Please write out the rows below as a numbered list, skipping blank lines and leaving out the pictures. Start at the first row and stop after the line that contains "pyautogui.click(x=712, y=9)".

__Exercise input__
# # #
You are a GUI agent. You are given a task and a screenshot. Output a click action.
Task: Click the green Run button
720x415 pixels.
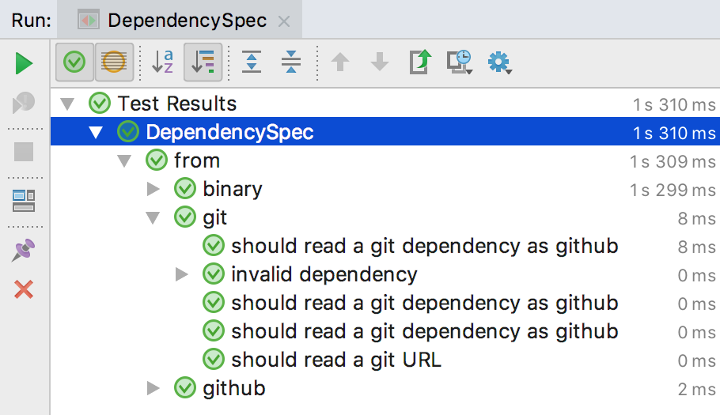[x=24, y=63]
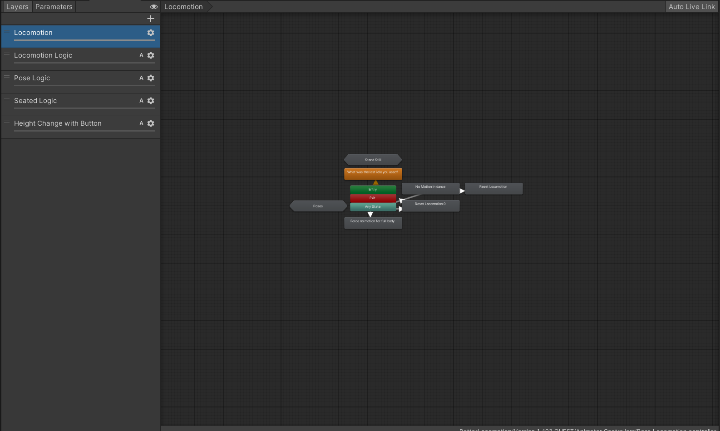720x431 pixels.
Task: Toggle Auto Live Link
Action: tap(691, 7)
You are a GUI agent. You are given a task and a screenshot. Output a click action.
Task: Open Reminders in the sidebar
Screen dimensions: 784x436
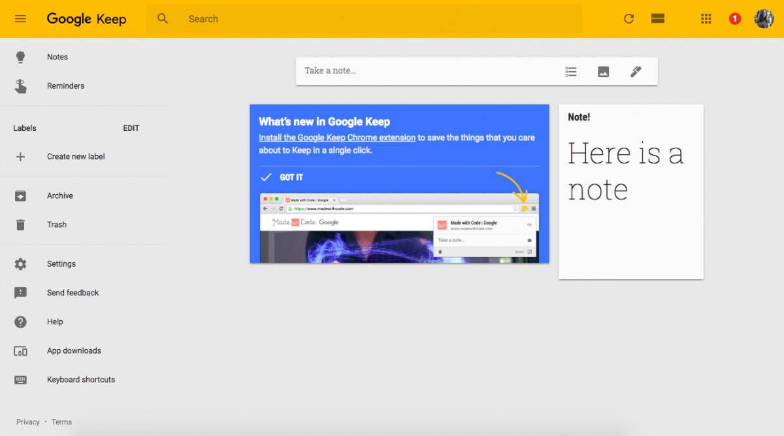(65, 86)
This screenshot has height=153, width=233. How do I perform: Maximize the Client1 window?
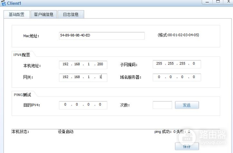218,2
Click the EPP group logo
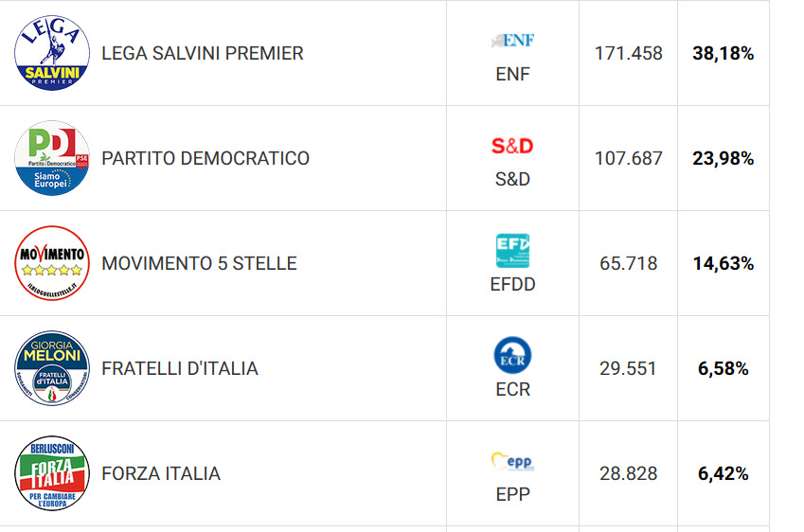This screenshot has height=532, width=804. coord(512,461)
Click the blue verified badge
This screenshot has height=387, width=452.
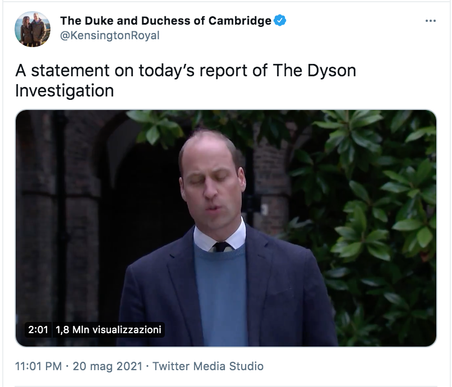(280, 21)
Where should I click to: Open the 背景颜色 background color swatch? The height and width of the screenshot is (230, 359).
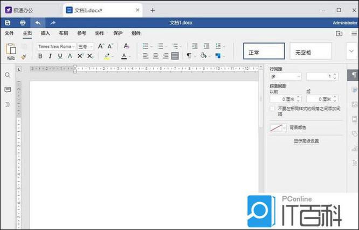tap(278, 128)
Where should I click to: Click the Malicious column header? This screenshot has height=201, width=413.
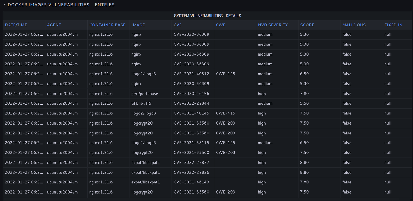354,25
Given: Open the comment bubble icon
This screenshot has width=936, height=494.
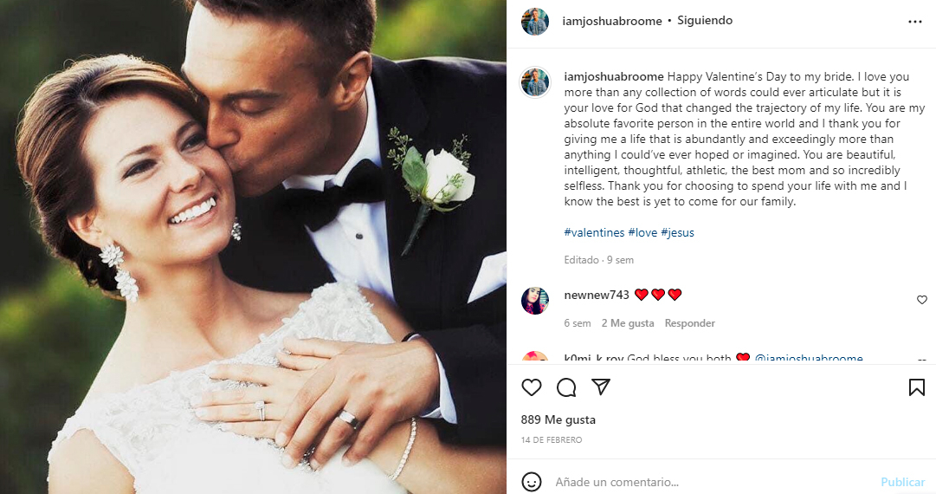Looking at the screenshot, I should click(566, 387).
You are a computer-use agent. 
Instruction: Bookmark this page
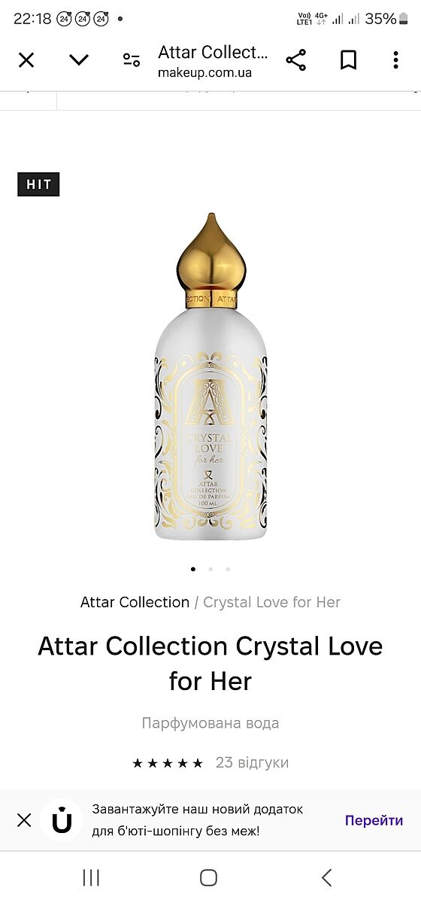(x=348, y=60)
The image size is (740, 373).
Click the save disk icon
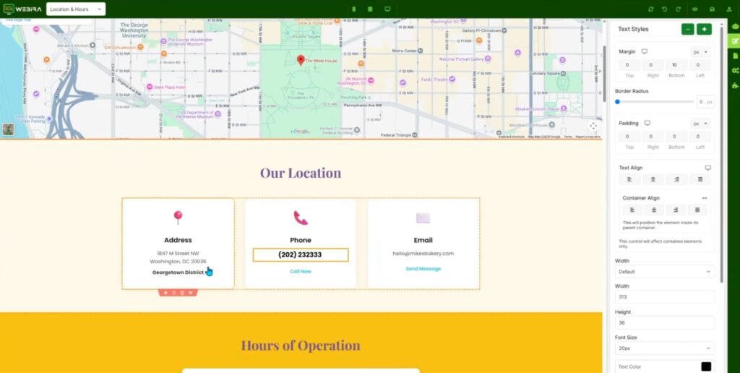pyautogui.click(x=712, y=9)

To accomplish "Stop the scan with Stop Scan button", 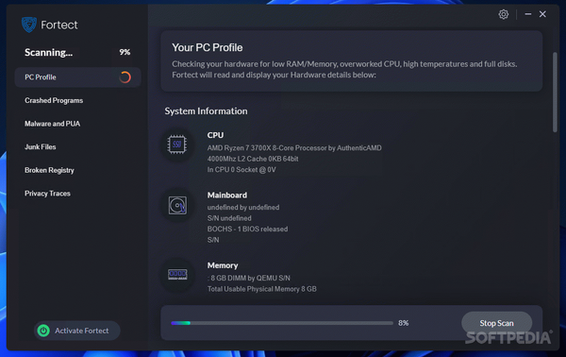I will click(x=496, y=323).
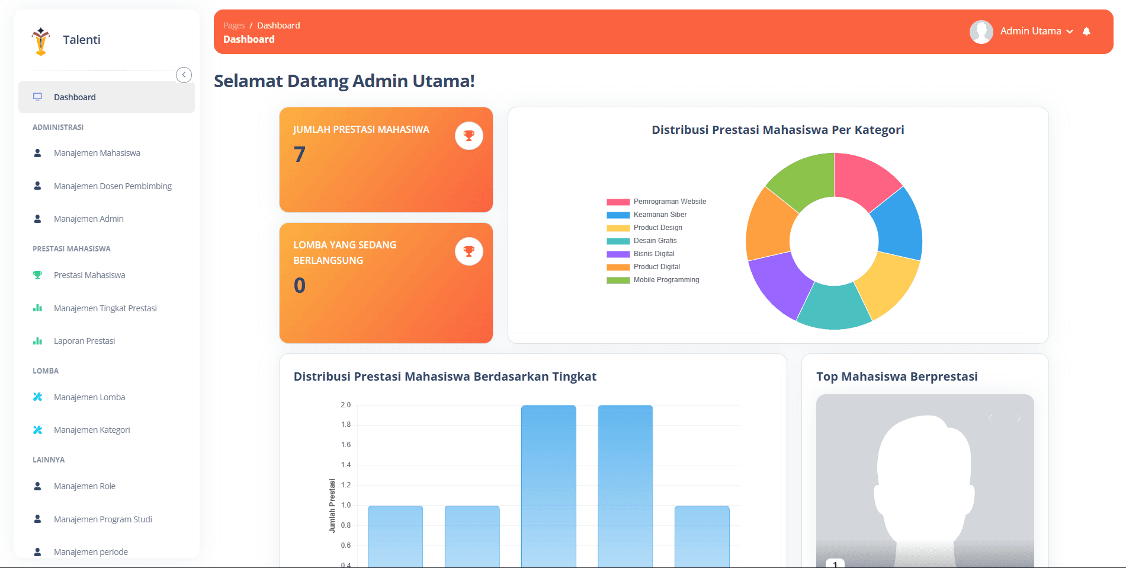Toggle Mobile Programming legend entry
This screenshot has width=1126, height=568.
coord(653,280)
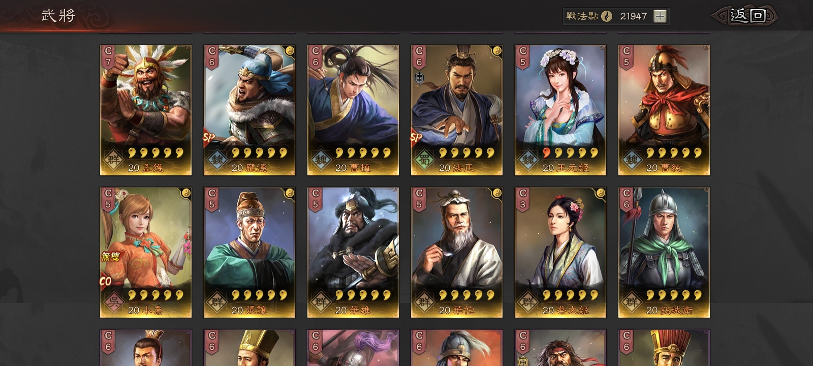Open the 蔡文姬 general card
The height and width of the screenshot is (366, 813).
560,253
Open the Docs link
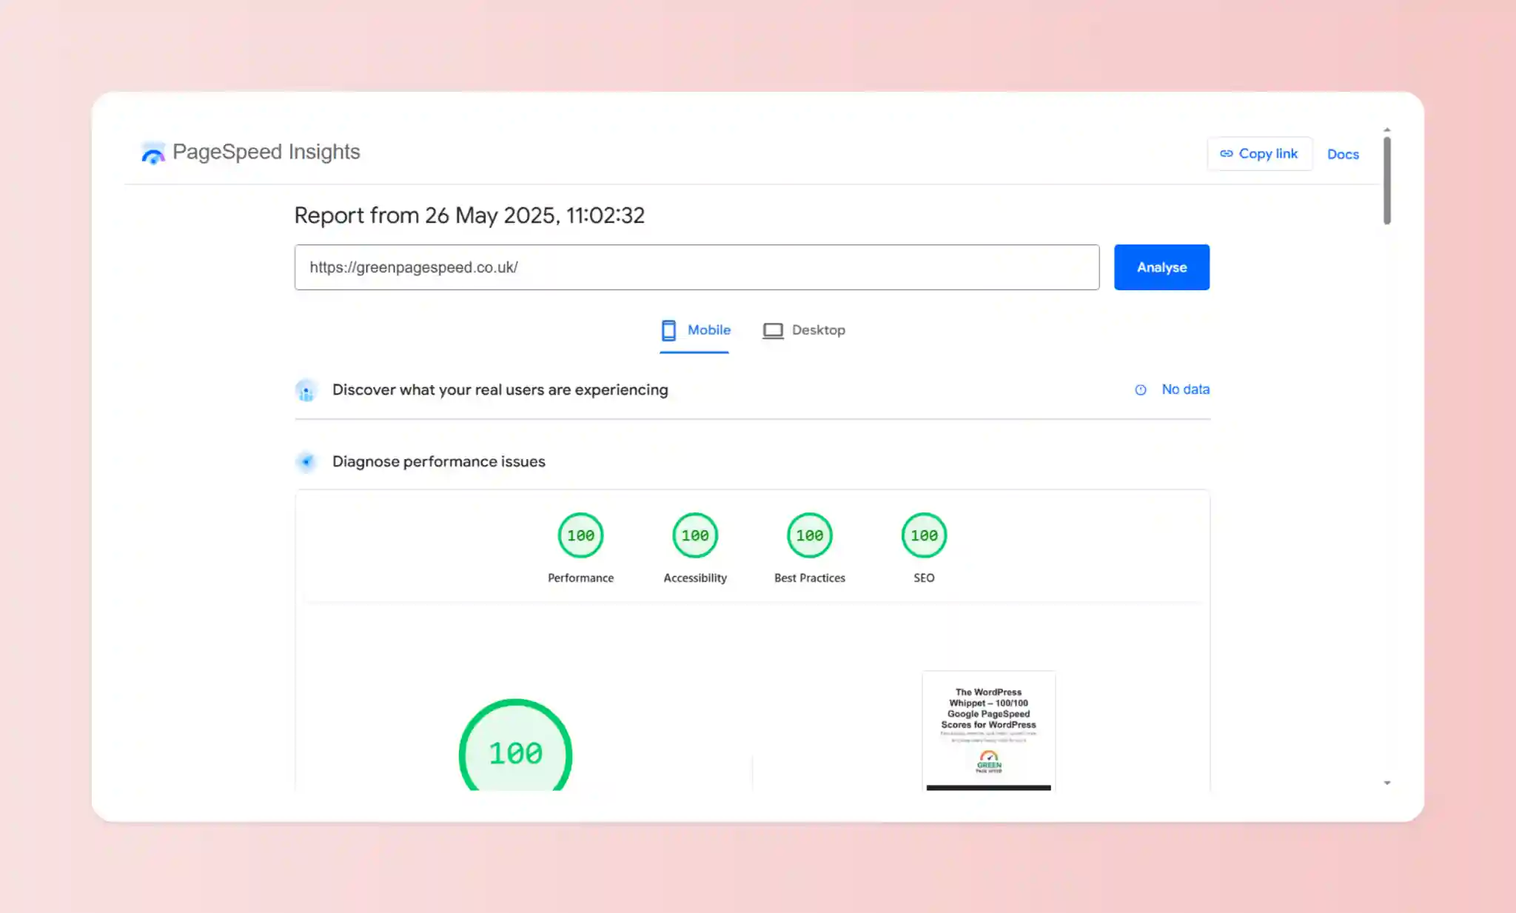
# # #
__Solution to this exercise__
1. You are a GUI agent. You are given a task and a screenshot. Output a click action.
2. Task: Click the green Run button
3. 720x415 pixels.
4. [x=24, y=63]
5. 720x431 pixels.
6. Task: Toggle Auto Live Link
7. Action: tap(691, 7)
8. You are a GUI agent. You are given a task and a screenshot. Output a click action.
9. Task: Open Reminders in the sidebar
10. Screen dimensions: 784x436
11. (65, 86)
12. This screenshot has height=153, width=233. How do I perform: Maximize the Client1 window?
13. 218,2
14. Click the EPP group logo
15. This screenshot has height=532, width=804. coord(512,461)
16. Click the blue verified badge
17. This screenshot has height=387, width=452.
18. (280, 21)
19. Where should I click to: Open the 背景颜色 background color swatch? The height and width of the screenshot is (230, 359).
20. tap(278, 128)
21. Where should I click to: Click the Malicious column header? This screenshot has height=201, width=413.
22. 354,25
23. Given: Open the comment bubble icon
24. This screenshot has width=936, height=494.
25. Looking at the screenshot, I should click(566, 387).
26. You are a computer-use agent. 
27. Instruction: Bookmark this page
28. (x=348, y=60)
29. The image size is (740, 373).
30. Click the save disk icon
31. pyautogui.click(x=712, y=9)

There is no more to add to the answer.